What happened? If you’ve been suitably unplugged and missed it, 86-year-old Ashworth, from Wigan, wrote this straight into the Google search box: “Please translate these roman numerals mcmxcviii thank you.”
Her grandson shared it on Twitter, and the online world went into meltdown.
If you don’t get it, then bravo.
You’re officially one of the last unicorns; a rare breed of internet users who don’t see anything astounding in the use of ‘please’ and ‘thank you’ online. Or, perhaps you also didn’t realise that Google is powered by bots which, for the moment at least (machine learning is happening don’t forget), cannot respond to pleasantries.
Either way, applause, because it’s no secret that an incredibly large portion of online exchanges today are so cloaked in anger, frustration and passive indifference, that abrupt or borderline rude communications have become the base line.
Trolling of course is the all too common extreme, but even on the ‘friendlier’ side of digital comms, few of us are interacting in ways that are actually polite - let alone warm and friendly.
The Ps and Qs that are so essential to healthy face-to-face conversation - the social oil that makes our world go round - have seemingly failed to upload.
Take a scroll through your feeds. Twitter is largely used for scathing complaints, while Facebook comments regularly descend into frosty debate or a pushing of agendas.
Online pleasantries have become such a rarity that when they are used, it’s headline news.
A Stylist.co.uk poll (cast your vote below) has revealed that an overwhelming number of readers share the same view, with 93 per cent agreeing that the internet would likely be a far more welcoming place if good manners and better 'netiquette' were more prolific.
So here’s the question at the root of it all; why do we collectively conspire to chuck politeness, warmth and a general code of fair play out the window when it comes to our interactions online?
Dr Gemma Lewis, Psychiatric Epidemiology Research Associate at University College London (UCL), believes it might have a lot to do with the absence of social cues that would normally force us to deliberate or adapt our behaviour.

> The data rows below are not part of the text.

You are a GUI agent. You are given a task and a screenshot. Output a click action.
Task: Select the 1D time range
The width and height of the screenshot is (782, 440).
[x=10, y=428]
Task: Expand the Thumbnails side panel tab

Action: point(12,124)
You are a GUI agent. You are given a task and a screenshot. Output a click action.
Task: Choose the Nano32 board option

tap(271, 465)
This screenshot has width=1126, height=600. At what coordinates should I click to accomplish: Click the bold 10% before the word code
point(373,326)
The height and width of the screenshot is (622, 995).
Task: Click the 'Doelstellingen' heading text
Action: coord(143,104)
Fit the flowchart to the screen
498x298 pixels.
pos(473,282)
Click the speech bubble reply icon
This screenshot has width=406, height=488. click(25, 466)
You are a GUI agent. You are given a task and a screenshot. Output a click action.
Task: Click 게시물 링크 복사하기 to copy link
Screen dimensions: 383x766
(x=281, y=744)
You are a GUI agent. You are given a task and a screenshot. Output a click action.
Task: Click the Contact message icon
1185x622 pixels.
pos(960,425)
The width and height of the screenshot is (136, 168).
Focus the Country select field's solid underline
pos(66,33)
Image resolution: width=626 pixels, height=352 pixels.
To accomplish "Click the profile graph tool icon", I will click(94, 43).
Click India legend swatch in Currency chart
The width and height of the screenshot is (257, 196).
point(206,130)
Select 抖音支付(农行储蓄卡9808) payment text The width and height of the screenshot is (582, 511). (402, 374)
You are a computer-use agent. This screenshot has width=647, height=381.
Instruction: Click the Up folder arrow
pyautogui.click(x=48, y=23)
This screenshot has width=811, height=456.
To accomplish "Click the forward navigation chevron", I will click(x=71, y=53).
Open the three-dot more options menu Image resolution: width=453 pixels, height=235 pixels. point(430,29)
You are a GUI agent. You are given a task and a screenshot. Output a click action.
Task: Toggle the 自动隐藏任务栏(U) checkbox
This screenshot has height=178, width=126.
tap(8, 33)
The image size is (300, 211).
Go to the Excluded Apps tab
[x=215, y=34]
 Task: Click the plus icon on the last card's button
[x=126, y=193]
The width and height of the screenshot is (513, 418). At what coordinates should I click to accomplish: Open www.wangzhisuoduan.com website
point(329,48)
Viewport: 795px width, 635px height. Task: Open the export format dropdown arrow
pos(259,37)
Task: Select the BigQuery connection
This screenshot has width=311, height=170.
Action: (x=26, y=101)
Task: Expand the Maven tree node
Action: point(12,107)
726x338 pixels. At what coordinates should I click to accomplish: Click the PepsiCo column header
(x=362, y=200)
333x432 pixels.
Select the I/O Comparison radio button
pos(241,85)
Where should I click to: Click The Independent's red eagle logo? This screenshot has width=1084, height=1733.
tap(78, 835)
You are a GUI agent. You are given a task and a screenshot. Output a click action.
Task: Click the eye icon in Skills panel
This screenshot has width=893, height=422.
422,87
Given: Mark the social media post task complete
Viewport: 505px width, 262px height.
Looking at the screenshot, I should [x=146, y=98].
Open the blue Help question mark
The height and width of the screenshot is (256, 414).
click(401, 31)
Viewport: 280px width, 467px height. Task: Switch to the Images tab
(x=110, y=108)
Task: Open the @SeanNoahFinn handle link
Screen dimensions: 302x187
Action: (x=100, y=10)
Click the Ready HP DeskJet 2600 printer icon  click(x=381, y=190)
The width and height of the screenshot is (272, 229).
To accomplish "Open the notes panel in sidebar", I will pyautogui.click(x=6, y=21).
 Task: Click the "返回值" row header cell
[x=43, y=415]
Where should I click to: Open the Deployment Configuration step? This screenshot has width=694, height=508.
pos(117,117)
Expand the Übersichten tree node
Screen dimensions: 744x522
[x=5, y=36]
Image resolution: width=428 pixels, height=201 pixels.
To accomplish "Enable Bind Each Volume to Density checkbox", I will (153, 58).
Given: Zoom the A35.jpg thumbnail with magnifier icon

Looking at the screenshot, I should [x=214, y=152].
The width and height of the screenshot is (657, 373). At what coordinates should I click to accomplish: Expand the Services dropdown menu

“Internet use tends to be a solitary thing. So we may feel less socially exposed and less self-conscious than we would when standing among a group of people, or talking to another person face-to-face,” she explains. “We also have complete free reign to say as much (or as little) as we like, which we often don’t experience when standing in a group of people.
“When we aren’t interacting with someone face-to-face, we can’t use the normal social cues that might encourage empathy, or guide us into inhibiting hostile behaviour, such as facial expressions or body language.”
The breadth of our online audience might also be a factor, adds Dr Lewis, the effect of which is compounded by feelings of anonymity.
“When socialising online we are, perhaps inadvertently, engaging with a much wider audience than we do in most face-to-face interactions,” she notes. “We are therefore more likely to encounter people we don’t know, don’t agree with or don’t like. This not only gives us a sense of anonymity, it puts us in touch with anonymous others too. This process of dehumanization might make us more likely to be rude.”
The buoying effect of a carefully curated online presence, and an urge to protect that enhanced presentation of ourselves, could also be fueling the abruptness.
“Think of it as a licensing effect: You feel good about yourself so you feel a sense of entitlement,” explains Keith Wilcox, assistant professor of marketing at Columbia Business School, and co-author of a study on the effect social networks have on our self-esteem and self-control.
“You want to protect that enhanced view, which might be why people are lashing out so strongly at others who don't share their opinions,” he says of the rapid-fire social media debates that are now so commonplace, they’ve even got their own Ron Burgundy-inspired meme.
While a handful of us going guerilla and firing off pleasantries at unsuspecting followers might seem like inconsequential action, it’s actually not a bad place to start.
No, it may not bring about the sea-change with immediate effect, but if there’s one thing we’ve learnt from Ashworth, it’s that people the world-over really do appreciate the quintessential power of a ‘please’.
It’s time good old-fashioned manners started trending, and every one of us can give that a share.